**Dataset excerpts**.
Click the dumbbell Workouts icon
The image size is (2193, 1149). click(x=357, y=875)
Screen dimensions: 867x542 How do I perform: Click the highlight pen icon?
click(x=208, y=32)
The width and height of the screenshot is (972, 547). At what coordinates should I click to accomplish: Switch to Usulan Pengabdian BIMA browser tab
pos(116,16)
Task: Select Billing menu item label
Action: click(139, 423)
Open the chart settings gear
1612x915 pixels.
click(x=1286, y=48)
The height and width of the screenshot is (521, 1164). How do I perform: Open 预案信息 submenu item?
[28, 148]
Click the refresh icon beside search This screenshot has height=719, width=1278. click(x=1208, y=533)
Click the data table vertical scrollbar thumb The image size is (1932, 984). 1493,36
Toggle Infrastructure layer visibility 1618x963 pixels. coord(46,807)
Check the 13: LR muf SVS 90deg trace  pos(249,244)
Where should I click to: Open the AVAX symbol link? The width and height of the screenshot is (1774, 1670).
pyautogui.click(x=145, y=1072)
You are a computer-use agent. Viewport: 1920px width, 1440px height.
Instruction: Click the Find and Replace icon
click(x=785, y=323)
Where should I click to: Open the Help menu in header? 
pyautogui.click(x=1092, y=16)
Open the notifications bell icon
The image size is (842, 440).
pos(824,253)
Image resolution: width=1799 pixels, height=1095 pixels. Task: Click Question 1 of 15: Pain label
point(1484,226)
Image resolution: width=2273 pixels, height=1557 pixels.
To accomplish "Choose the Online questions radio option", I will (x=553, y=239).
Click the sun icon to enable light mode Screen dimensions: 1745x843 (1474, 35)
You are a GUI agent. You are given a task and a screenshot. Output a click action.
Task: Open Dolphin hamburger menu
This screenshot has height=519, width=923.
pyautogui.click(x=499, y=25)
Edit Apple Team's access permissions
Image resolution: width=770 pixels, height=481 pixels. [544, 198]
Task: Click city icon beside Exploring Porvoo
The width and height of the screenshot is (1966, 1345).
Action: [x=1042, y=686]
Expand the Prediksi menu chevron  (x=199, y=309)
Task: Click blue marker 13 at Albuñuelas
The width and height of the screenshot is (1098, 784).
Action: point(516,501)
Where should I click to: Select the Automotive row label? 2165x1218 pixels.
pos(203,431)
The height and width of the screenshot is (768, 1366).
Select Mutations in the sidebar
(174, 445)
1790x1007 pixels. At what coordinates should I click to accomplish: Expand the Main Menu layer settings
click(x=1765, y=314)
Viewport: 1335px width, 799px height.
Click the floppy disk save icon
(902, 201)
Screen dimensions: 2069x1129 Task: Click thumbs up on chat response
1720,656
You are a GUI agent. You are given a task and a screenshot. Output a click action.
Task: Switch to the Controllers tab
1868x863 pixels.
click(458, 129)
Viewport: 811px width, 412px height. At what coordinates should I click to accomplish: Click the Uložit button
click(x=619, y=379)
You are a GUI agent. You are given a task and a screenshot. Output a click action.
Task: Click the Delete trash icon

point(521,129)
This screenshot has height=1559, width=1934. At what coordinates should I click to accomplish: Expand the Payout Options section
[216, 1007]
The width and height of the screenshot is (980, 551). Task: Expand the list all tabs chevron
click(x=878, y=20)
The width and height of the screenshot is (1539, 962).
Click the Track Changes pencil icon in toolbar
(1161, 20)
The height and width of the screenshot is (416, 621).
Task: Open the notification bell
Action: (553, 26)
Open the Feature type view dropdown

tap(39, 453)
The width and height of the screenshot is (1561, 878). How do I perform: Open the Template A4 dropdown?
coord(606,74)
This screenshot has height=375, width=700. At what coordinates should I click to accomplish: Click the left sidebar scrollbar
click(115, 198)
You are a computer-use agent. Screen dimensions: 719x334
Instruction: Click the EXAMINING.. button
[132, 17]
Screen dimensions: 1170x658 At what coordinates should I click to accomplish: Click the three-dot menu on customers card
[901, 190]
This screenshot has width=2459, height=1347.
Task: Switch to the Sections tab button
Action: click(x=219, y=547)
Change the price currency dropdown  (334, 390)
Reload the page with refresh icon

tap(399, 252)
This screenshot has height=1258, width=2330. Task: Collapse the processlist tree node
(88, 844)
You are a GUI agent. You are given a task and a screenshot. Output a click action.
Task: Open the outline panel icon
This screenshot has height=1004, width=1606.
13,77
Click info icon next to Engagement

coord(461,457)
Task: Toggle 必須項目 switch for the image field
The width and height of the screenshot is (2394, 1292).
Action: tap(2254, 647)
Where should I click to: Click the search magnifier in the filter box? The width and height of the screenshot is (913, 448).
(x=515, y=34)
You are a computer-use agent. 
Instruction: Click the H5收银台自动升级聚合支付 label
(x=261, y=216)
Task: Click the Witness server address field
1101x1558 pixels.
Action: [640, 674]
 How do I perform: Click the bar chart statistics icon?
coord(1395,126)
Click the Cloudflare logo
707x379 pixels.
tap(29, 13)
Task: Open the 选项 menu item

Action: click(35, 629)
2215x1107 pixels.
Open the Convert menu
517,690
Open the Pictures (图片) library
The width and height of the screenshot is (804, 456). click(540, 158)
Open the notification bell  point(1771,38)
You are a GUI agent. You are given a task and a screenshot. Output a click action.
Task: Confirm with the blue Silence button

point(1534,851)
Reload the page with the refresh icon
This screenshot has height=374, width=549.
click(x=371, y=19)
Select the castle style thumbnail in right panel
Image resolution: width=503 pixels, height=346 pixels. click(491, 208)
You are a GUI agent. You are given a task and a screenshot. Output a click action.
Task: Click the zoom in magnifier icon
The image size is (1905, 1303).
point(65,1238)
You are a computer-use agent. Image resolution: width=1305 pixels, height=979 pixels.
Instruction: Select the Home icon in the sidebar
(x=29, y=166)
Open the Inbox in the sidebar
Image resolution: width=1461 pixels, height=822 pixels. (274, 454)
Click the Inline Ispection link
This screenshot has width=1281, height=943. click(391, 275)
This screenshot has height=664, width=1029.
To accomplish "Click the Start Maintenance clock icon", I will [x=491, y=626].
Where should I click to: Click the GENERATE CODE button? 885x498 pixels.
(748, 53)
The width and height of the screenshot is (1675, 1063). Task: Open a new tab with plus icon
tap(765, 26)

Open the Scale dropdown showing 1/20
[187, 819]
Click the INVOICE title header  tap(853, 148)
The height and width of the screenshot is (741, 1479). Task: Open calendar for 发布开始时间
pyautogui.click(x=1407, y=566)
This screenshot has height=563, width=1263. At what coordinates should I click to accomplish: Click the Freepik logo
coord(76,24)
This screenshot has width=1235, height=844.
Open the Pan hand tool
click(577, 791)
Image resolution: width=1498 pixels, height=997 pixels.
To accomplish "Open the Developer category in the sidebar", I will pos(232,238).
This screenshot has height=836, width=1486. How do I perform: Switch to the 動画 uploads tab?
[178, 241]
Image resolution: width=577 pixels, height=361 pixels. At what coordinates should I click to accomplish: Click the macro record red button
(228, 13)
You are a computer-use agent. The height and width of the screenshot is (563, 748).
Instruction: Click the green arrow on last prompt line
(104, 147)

**Exercise instructions**.
If a line above contains the word "computer", list it.

**Exercise answer**.
You are a computer-use agent. Viewport: 1920px width, 1440px height.
You are a computer-use agent. Screen dimensions: 719x334
You are a computer-use agent. 
You are a computer-use agent. Image resolution: width=1305 pixels, height=979 pixels.
You are a computer-use agent. The height and width of the screenshot is (563, 748).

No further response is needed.